To be done =>
• 1. Answer the following about the email thread on compound name strings:
(a) What would using an XML encoding within a literal require, according to the paragraph that begins "As regards using an XML encoding"?
(b) What is the subject line of the message sent on Wednesday, November 21, 2018?
(c) In the reply beginning "Dear Richard," what does the writer say an XML file still is?
• 2. From the email thread on compound name strings, reproduce word for word the passage that begins at the words "From: Crm-sig <crm-sig-bounces@ics.forth.gr>" and stops after the words "compound into rdfs:Literal.".

Extract to read =>
+-------+

I think it is more of a loss to be unable to query on people with forename "Richard" than to be unable to query all dimensions involving '6 inches'.  So I agree that we should not pursue this particular line of thought.

As regards using an XML encoding within a literal, I think this would be a really bad idea. It would require the provision of an XML parser and support tools within the context of all RDF serializations (Turtle, JSON, ...).  RDF/XML has provision for embedded XML, but this wouldn't help for any other serialization of the RDF.

Richard

 

Rob

 

From: Crm-sig <crm-sig-bounces@ics.forth.gr> on behalf of Martin Doerr <martin@ics.forth.gr>
Date: Wednesday, November 21, 2018 at 2:11 PM
To: "crm-sig@ics.forth.gr" <crm-sig@ics.forth.gr>
Subject: Re: [Crm-sig] ISSUE: representing compound name strings

 

Dear Richard,

XML is even better. The distinction between XML tags and MARC subfield markers is not so substantial. An XML file is still a string. The question is about RDF, putting a compound into rdfs:Literal.

+-------+

Data records =>
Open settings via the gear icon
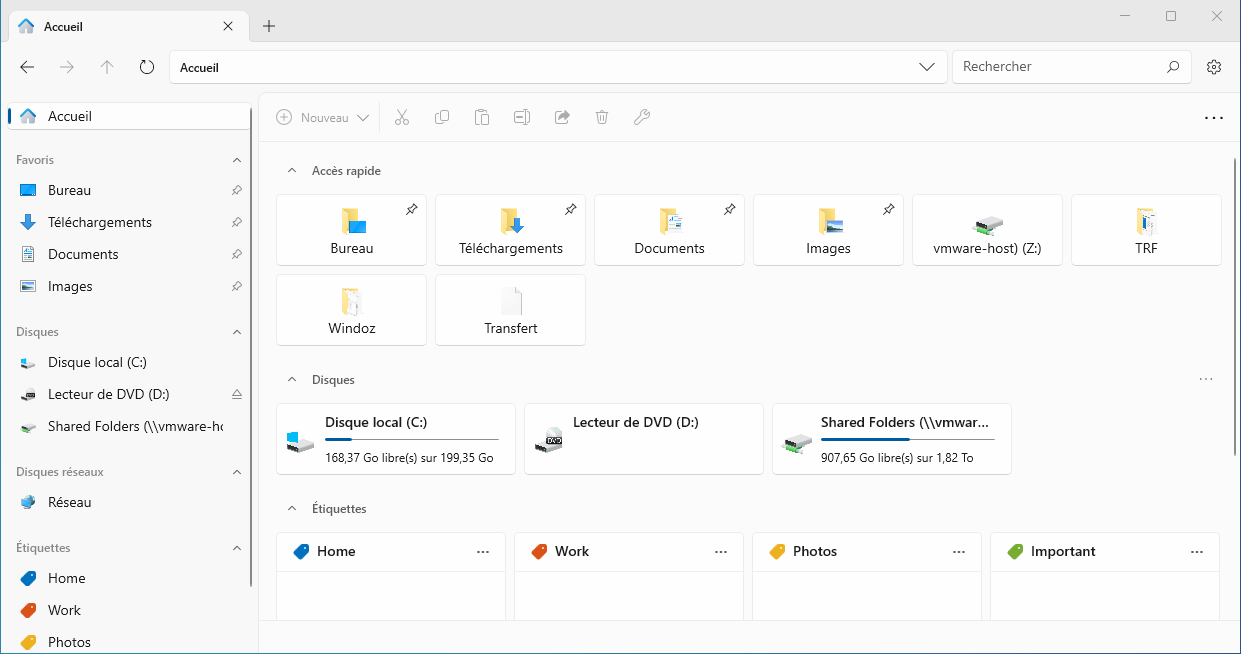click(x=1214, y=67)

+-------+

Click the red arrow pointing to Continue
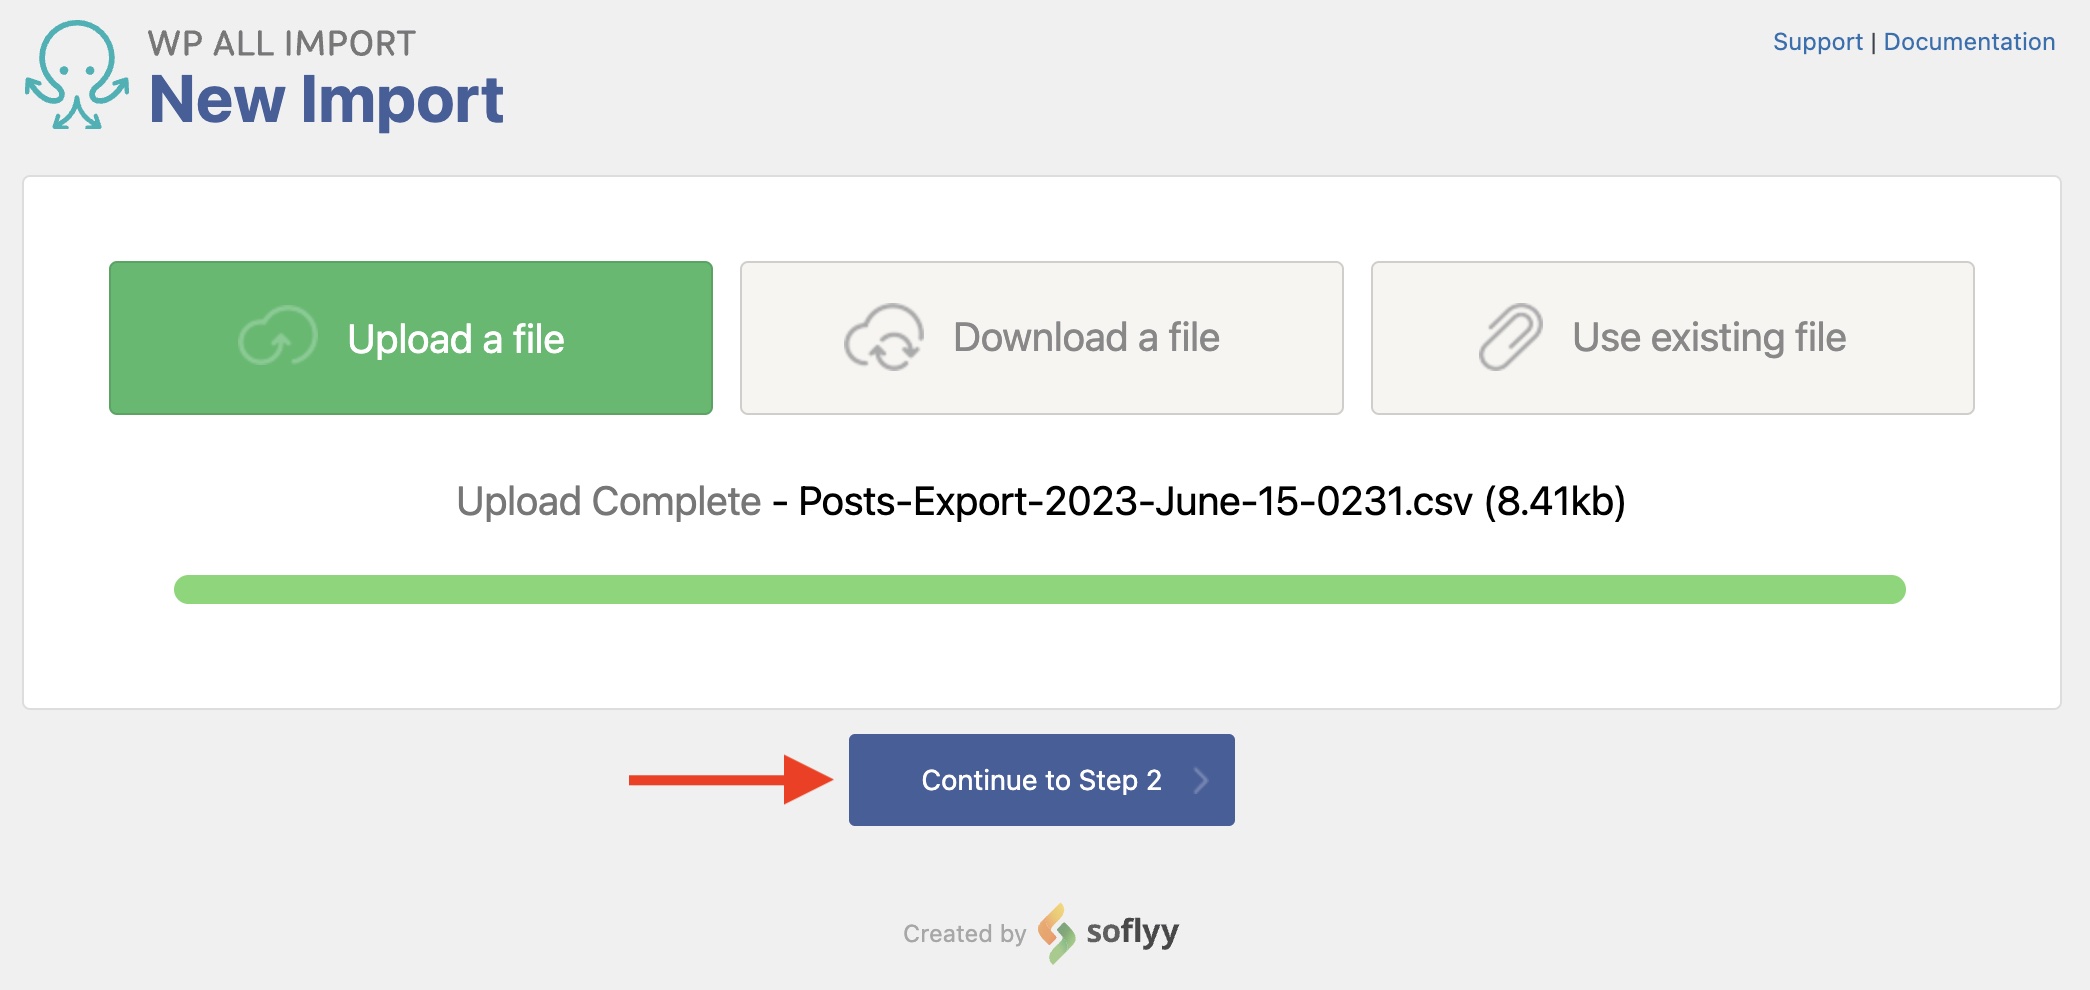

+-------+

Worked answers =>
• 1.
(a) The provision of an XML parser and support tools within the context of all RDF serializations (Turtle, JSON, ...).
(b) Re: [Crm-sig] ISSUE: representing compound name strings
(c) A string.

• 2.
From: Crm-sig <crm-sig-bounces@ics.forth.gr> on behalf of Martin Doerr <martin@ics.forth.gr>
Date: Wednesday, November 21, 2018 at 2:11 PM
To: "crm-sig@ics.forth.gr" <crm-sig@ics.forth.gr>
Subject: Re: [Crm-sig] ISSUE: representing compound name strings

 

Dear Richard,

XML is even better. The distinction between XML tags and MARC subfield markers is not so substantial. An XML file is still a string. The question is about RDF, putting a compound into rdfs:Literal.